> _Exercise goal_: Each line that contains "icon" needs to be copied from the listing.

----------------------------------------

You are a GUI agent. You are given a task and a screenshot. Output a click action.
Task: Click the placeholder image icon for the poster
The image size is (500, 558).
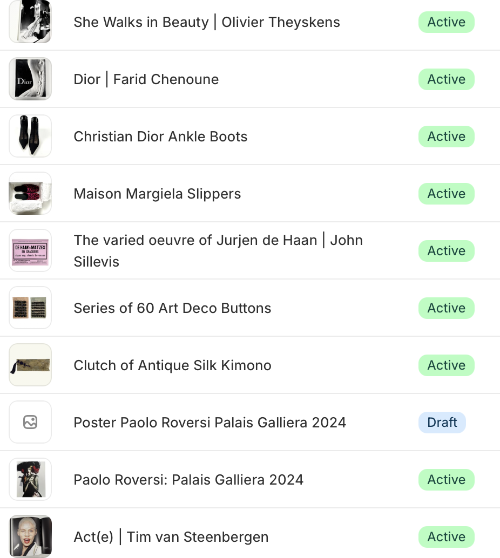[x=30, y=422]
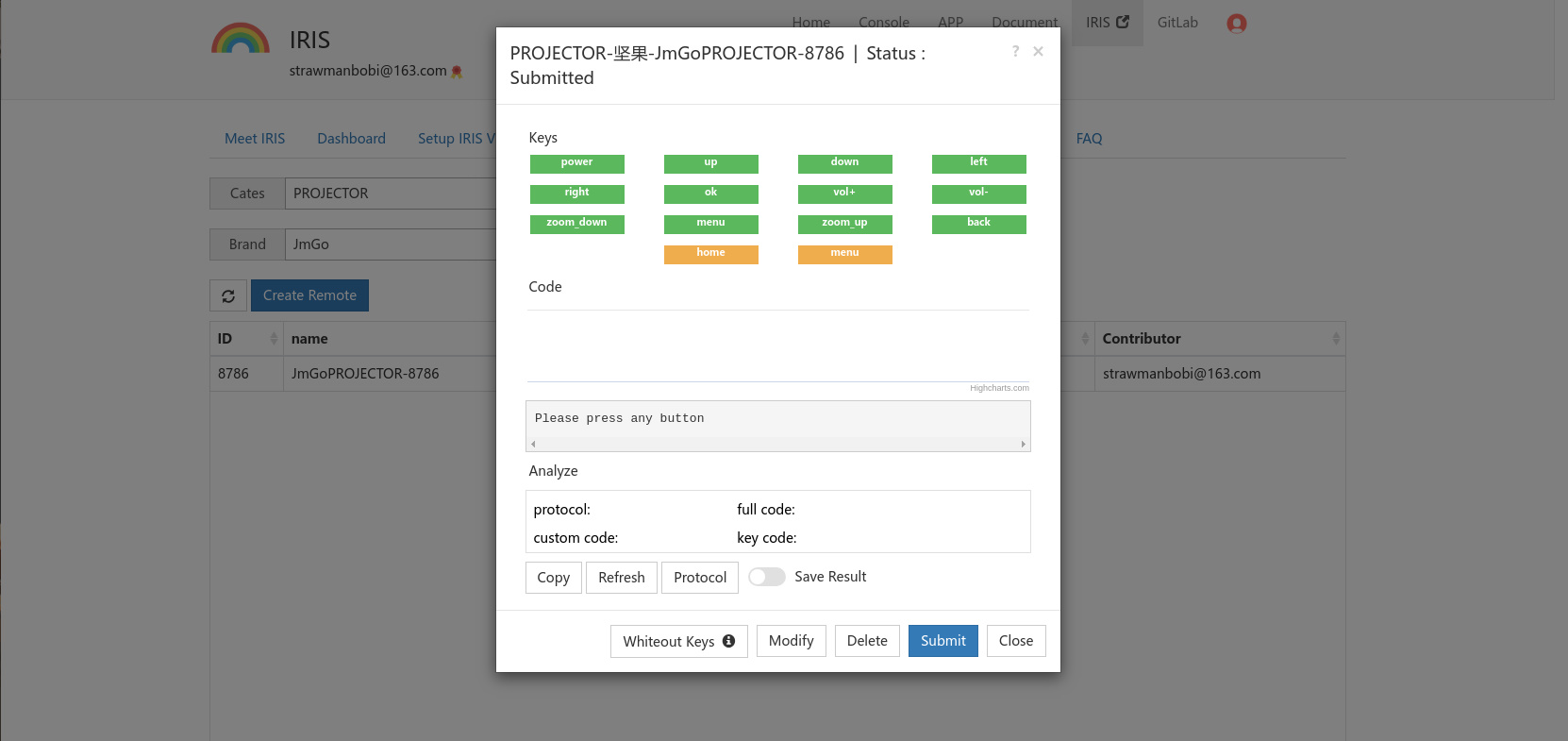Click the Protocol button
The image size is (1568, 741).
click(x=699, y=578)
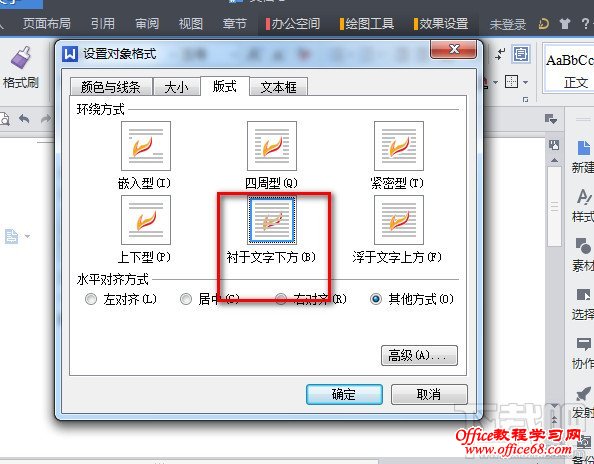Select the 左对齐 radio button
The height and width of the screenshot is (464, 594).
click(x=91, y=299)
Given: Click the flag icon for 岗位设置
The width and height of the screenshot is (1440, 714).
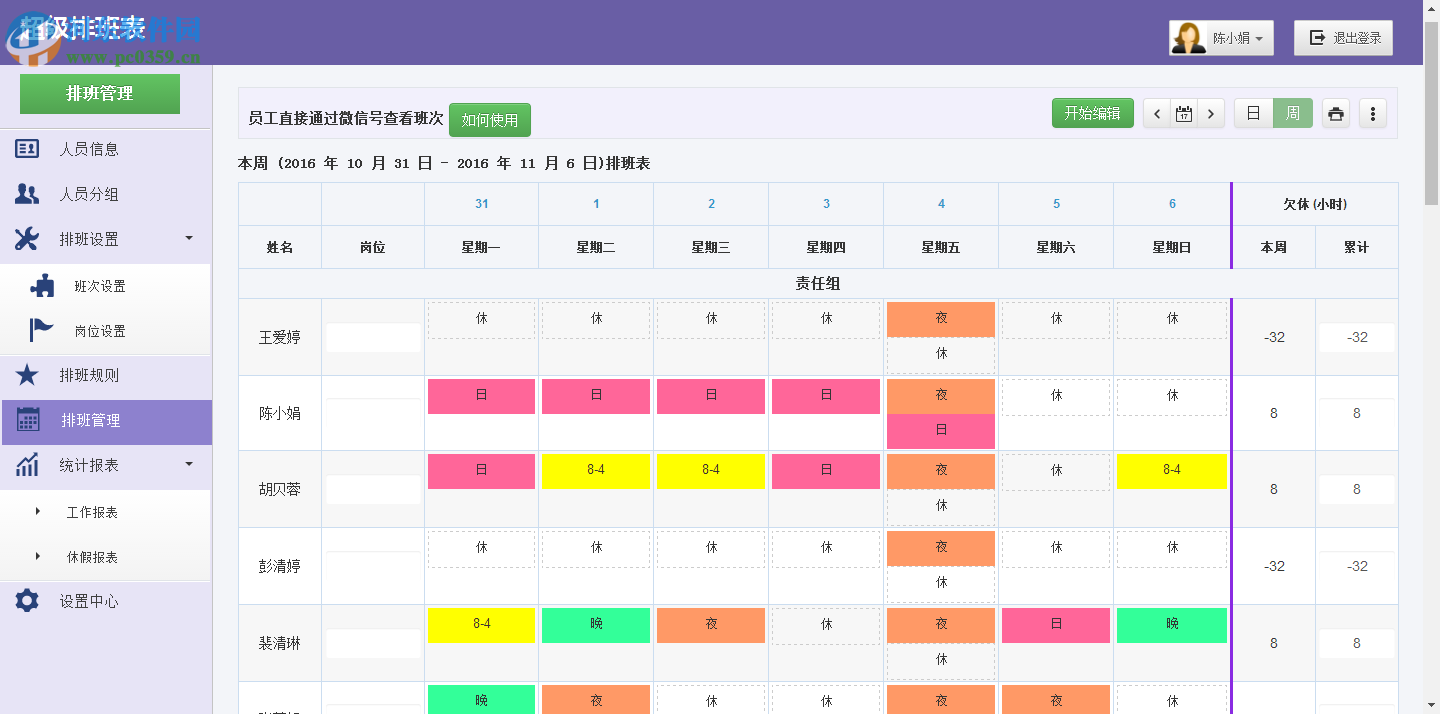Looking at the screenshot, I should coord(43,330).
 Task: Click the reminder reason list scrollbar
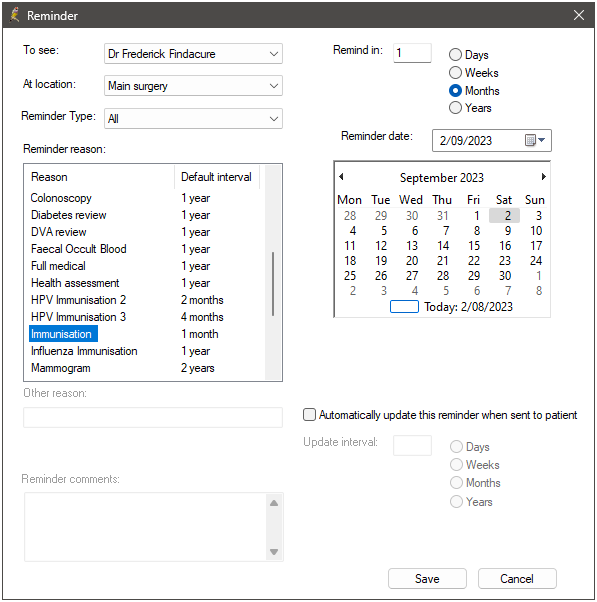273,284
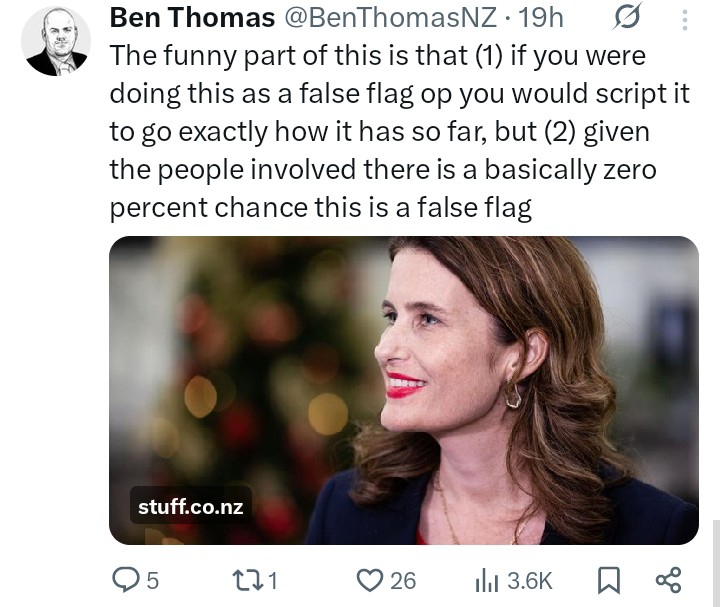Open Ben Thomas's profile picture
Screen dimensions: 720x607
point(56,41)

----------------------------------------

> _Solution for this exercise_:
Task: Click the placeholder image icon for the poster
Given: Click the flag icon for 岗位设置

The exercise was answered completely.